Ensuite, il importe que les partenaires sociaux redéfinissent les modalités d'indemnisation chômage des annexes VIII et X du protocole.
Ce constat confirme la position de la commission des affaires culturelles sur ce point : ce système original, qui se justifie par les spécificités du secteur et repose sur la solidarité interprofessionnelle, doit être maintenu dans son principe, mais réformé dans son périmètre et dans ses modalités.
Le fonds transitoire pour 2005 trace des voies dans cette direction. Je rappelle que les travaux menés par M. Jean-Paul Guillot montrent que le protocole du printemps 2003 n'a ni entraîné les effets redoutés ni remédié à tous les problèmes. Il appartient désormais aux partenaires sociaux de prendre leurs responsabilités.

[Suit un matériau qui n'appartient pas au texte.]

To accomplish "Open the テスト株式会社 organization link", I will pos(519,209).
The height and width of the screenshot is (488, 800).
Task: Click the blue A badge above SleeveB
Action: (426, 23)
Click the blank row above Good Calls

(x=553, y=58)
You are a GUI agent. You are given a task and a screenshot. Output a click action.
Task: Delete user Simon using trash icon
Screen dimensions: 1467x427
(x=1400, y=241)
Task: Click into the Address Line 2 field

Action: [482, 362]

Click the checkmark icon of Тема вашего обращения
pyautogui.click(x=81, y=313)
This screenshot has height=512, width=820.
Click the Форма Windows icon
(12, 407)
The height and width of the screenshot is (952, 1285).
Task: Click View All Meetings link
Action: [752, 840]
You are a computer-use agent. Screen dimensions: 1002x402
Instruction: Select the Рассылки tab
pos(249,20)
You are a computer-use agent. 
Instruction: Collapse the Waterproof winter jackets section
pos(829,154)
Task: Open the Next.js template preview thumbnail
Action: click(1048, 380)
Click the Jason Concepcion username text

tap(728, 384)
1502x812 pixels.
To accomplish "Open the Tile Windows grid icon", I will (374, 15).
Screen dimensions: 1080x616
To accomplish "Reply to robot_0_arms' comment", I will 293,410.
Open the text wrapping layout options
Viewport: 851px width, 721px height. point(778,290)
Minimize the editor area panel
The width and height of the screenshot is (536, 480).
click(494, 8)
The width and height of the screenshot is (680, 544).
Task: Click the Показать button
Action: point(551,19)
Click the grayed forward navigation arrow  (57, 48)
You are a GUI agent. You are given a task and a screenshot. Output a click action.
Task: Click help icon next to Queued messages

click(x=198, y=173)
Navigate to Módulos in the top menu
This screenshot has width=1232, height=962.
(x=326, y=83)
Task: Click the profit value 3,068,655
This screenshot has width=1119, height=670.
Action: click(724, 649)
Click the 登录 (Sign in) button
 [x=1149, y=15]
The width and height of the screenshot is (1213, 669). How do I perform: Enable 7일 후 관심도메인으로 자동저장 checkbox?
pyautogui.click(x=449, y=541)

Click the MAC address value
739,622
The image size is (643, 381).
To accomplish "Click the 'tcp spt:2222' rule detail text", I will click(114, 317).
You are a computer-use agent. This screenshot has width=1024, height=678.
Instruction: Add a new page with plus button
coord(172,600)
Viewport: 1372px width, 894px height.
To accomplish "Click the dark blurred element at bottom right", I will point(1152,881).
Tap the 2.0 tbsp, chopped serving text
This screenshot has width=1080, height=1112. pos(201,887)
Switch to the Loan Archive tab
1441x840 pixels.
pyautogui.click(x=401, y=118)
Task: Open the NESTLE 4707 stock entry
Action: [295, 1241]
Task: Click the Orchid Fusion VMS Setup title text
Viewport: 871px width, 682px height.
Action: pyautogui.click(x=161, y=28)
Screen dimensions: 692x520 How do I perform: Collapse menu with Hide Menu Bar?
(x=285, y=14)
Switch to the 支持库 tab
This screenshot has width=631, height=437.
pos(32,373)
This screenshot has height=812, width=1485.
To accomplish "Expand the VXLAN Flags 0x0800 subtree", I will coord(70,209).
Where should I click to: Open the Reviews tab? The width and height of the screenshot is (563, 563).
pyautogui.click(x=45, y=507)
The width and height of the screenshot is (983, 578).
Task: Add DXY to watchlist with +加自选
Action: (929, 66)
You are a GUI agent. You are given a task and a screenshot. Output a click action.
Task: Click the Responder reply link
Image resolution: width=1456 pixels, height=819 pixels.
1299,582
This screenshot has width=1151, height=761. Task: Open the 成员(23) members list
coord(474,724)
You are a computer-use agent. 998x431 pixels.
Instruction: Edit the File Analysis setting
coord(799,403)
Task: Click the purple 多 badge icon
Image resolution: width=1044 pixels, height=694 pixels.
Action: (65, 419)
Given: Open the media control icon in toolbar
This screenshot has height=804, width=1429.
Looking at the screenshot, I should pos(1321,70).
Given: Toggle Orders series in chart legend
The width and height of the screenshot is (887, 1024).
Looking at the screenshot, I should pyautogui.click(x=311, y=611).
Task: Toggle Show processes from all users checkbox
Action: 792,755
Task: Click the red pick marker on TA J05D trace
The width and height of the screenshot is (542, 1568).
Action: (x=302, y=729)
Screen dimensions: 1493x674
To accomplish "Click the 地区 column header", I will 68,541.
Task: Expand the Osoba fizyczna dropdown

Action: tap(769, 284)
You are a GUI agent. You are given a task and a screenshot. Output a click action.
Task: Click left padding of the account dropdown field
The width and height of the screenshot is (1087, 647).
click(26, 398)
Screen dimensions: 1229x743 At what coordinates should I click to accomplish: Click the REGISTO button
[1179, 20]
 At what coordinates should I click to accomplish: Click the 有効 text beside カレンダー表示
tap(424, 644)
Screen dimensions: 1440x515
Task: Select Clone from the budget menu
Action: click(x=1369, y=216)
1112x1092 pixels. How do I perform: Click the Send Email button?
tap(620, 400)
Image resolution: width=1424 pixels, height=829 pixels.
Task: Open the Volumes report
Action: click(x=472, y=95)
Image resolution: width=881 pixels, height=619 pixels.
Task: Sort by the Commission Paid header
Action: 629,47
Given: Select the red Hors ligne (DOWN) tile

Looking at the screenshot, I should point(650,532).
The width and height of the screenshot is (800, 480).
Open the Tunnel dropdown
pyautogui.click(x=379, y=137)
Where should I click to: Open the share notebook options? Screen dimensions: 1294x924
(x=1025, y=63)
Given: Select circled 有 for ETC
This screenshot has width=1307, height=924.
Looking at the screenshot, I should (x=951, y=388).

Enfin, il importe que la responsabilité propre de l'UNEDIC et des ASSEDIC soit pleinement assumée. Cela suppose que leurs services s'attachent bien sûr à respecter la lettre et l'esprit des textes, tout en délivrant des informations et un accueil de qualité. Il serait en effet regrettable que les mesures positives, certes évolutives et donc, il faut le reconnaître, complexes à mettre en oeuvre, voient leur effet contrarié au stade de leur application.
Faisons d'un mal un bien afin que cette sortie de crise soit bénéfique pour tous : pour la création culturelle, tout particulièrement pour le spectacle vivant ; pour tous les protagonistes de la création, dont le professionnalisme doit être soutenu ; pour le public - tous les publics, quelles que soient les générations concernées et leur condition sociale ; pour la place de la France sur la « planète culture », avec sans doute son originalité, son exception, à laquelle nous tenons. Il n'est qu'à voir l'accueil fait à la France à l'occasion des grandes célébrations culturelles, notamment en Chine, comme vous venez de le rappeler, monsieur le ministre.
André Malraux le rappelait dans la Tentation de l'Occident : « Une culture ne meurt que de sa propre faiblesse. »
Monsieur le ministre, vous pouvez, dans cet esprit, être assuré de notre vigilance et de notre soutien.